Di sinilah momen belajar kami. Walaupun nasi goreng yang kami masak masih keasinan, pun kerupuk yang kami goreng banyak yang alot, kami tetap gembira (karena lapar, masakan apapun jadi enak rasanya 😀 ).
5.Kakak Kelas dan Alumni yang Super Baik
Selama di Rohis 28, kami banyak dibantu oleh kakak kelas. Meskipun mereka seharusnya sudah harus fokus dengan Ujian Nasional dan ujian masuk PTN, mereka tetap dengan senang hati membimbing dan membantu kami. Mendekati pekan ulangan, biasanya mereka akan meminjami kami bank soal yang mereka punya untuk difotokopi. Dari bank soal itu, kami bisa belajar untuk mempersiapkan diri menghadapi ujian. Jika waktu mereka senggang, mereka juga mengajari kami materi-materi yang belum kami pahami.
Tak hanya kakak kelas, kakak-kakak alumni juga sering membantu kami dalam hal akademis maupun organisasi. Biasanya sepekan sekali kakak alumni membersamai kami saat mentoring. Menjadi teman curhat sekaligus teman yang mengingatkan dalam kebaikan.
Dulu ketika aplikasi chatting online belum sepopuler sekarang, kami membuat jaringan komunikasi (jarkom) via SMS untuk membangunkan salat tahajud di sepertiga malam terakhir. Jarkom ini juga biasanya digunakan untuk menyampaikan kalimat-kalimat motivasi ataupun cuplikan ayat Al-Qur’an dan Hadits.

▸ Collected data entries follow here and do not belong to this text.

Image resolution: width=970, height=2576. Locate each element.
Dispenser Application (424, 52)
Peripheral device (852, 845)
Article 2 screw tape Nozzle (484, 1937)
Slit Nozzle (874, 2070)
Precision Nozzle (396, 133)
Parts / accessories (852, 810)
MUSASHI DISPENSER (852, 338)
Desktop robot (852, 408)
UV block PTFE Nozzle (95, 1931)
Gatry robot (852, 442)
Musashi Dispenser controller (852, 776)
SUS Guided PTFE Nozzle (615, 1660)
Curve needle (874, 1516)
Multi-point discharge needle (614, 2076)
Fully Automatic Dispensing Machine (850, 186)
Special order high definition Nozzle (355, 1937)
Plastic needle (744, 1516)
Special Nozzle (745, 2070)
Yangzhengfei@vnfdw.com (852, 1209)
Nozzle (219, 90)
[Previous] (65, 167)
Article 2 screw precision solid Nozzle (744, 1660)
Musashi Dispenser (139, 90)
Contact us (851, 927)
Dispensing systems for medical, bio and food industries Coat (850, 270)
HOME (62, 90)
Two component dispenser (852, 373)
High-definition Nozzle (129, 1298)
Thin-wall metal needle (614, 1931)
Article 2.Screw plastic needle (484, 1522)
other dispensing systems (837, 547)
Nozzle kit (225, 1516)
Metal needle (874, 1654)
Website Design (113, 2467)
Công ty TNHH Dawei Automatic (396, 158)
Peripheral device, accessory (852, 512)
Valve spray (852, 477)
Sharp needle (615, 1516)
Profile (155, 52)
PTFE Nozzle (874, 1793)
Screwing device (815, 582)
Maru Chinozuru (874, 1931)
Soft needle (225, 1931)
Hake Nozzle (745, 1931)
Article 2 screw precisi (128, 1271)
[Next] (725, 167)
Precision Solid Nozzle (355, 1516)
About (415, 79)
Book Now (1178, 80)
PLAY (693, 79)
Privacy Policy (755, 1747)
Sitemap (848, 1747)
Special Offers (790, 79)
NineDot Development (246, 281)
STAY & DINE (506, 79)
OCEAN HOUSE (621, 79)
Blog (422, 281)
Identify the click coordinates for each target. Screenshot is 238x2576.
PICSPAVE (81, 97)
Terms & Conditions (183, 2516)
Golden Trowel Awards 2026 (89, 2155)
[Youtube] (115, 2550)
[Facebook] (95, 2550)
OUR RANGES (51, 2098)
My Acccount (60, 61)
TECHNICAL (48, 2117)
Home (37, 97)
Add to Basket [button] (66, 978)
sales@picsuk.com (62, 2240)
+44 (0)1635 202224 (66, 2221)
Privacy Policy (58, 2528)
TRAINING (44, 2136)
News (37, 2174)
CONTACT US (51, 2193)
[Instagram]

Suri tauladan yang baik dari kakak-kakak ini lah yang membuat kami ingin melakukan hal yang serupa. Kami ingin membalas budi baik mereka dengan membantu dan membimbing adik-adik kelas kami di 28 dengan kemampuan terbaik kami 🙂
Kalau kalian, apa hal yang dirindukan dari Rohis 28 versi angkatan kalian? 🙂
(Penulis: Eka Zahnia, angkatan 2008)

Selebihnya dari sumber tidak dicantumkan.